Жанна устало посмотрела на директора. Пережитые эмоции обессилили её, но в следующую секунду в её глазах шевельнулся огонёк.
– А что я? У меня всегда рот на замке! Как чуть – так Жанна…
– Господи! – на лице Иванцова появилось какое-то мягкое и вместе с тем торжественное выражение, – мы все – свидетели невероятнейшего события, фантастического, события на гране волшебства! Казалось бы, человечество должно узнать о нём! Но вот сейчас мы понимаем: не должно, потому что не поверит, а только навредит. И это при том, что люди, не задумываясь, верят в настоящие нелепицы! Одним словом, чёрт знает что! Кто ещё хочет предложить?
– Я, – улыбнулась Жанна с ожившим взглядом, то и дело тянувшимся к штабс-капитану. – Я могу принять военного с сестрой. Квартира большая, брат служит, мать у гражданского мужа…
– Замечательно! – воскликнул Даниил Викторович.
– Нет, нет! – запротестовала Настя. – Мы у себя дома и никуда не пойдём! Так ведь, Николаша?
Тот кивнул.
– Милая Анастасия, теперь в вашем доме музей, а музеи непригодны для жилья, – здраво возразил ей директор. – Вы не сможете принять ванну или душ, приготовить пищу…
– Даниил Викторович прав, – поддержал его Антон. – Я здесь хоть и живу, но условия, прямо скажем, только, чтобы поспать. А так – по субботам посещаю баню, в остальные дни полощусь в раковине, завтрак готовлю с помощью кипятильника. В основном, варю яйца. Обед и ужин – в столовой через дорогу…
– Ну и что?! Я тоже буду полоскаться в раковине! – не сдавалась Настя. – А кипятильником кипятят воду?
– Верно. Но кипятильник – это нарушение правил противопожарной безопасности, и пользоваться им можно только в тайне от Даниила Викторовича.
Иванцов, приняв отсутствующий вид, отвернулся от весело брошенного на него взгляда Натыкина.
– Тихо! Он услышит! – тревожно прошептала Настя.
Очарование этого простодушия было столь велико, что улыбнулся даже Ениколопов, находившийся в мрачнейшем состоянии.
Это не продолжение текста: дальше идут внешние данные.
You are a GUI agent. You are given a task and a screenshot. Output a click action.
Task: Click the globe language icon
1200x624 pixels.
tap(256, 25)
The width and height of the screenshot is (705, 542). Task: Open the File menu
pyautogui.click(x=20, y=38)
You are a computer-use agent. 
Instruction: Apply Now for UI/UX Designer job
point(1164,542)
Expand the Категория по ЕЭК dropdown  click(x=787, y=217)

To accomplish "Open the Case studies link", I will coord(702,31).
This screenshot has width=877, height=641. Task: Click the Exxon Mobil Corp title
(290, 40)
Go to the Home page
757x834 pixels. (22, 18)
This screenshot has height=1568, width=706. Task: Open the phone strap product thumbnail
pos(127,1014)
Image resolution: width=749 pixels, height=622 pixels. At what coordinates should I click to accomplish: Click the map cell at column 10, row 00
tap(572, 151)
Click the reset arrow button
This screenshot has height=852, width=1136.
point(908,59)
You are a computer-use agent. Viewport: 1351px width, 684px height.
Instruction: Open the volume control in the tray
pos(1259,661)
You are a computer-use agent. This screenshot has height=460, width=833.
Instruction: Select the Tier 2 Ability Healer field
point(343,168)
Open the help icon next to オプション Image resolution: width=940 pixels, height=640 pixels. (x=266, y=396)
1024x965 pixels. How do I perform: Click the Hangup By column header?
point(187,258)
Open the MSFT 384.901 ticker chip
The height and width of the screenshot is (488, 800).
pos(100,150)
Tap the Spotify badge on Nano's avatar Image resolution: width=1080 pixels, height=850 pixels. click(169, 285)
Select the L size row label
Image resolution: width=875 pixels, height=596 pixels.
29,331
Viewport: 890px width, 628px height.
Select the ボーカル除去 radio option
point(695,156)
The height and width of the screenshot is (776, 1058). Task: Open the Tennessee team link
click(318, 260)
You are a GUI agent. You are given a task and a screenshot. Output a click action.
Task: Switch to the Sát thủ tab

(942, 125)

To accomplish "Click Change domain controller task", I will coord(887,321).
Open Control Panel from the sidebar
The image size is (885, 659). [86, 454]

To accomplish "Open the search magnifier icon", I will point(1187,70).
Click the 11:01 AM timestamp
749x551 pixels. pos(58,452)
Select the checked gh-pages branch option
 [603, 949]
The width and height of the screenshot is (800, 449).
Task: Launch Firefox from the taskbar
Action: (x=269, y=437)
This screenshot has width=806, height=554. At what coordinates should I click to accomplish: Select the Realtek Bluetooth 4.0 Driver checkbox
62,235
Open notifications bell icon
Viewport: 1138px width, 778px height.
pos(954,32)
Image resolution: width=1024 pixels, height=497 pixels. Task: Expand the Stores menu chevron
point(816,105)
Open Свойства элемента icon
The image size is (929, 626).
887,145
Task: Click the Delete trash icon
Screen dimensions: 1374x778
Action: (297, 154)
Впрочем, вскоре лицо его снова посмурнело.
– У меня жена, дочь, – произнёс он, обращаясь к Иванцову, – я нет, не могу…
– Понимаю, Аркадий Глебыч, понимаю…
– А я предложу свой кров господину Савойскому! – громко, даже как будто с вызовом, сказала Лариса Дмитриевна, взглянув на Ениколопова.
Тот застыл лицом и позой, а Орест Сергеевич признательно поклонился:
– Премного благодарен. Надеюсь, я вас не стесню.
– Об этом не беспокойтесь: у меня хорошая двухкомнатная квартира…
Орест Сергеевич оторопел:
– Как же мы будем там жить?
– Очень просто: вы в одной комнате, я – в другой…
– А гостиная, столовая, кабинет?
Музейщики переглянулись.
– Наш мир слишком отличается от вашего, – горько усмехнулся директор. – Вам придётся ещё очень многому удивляться!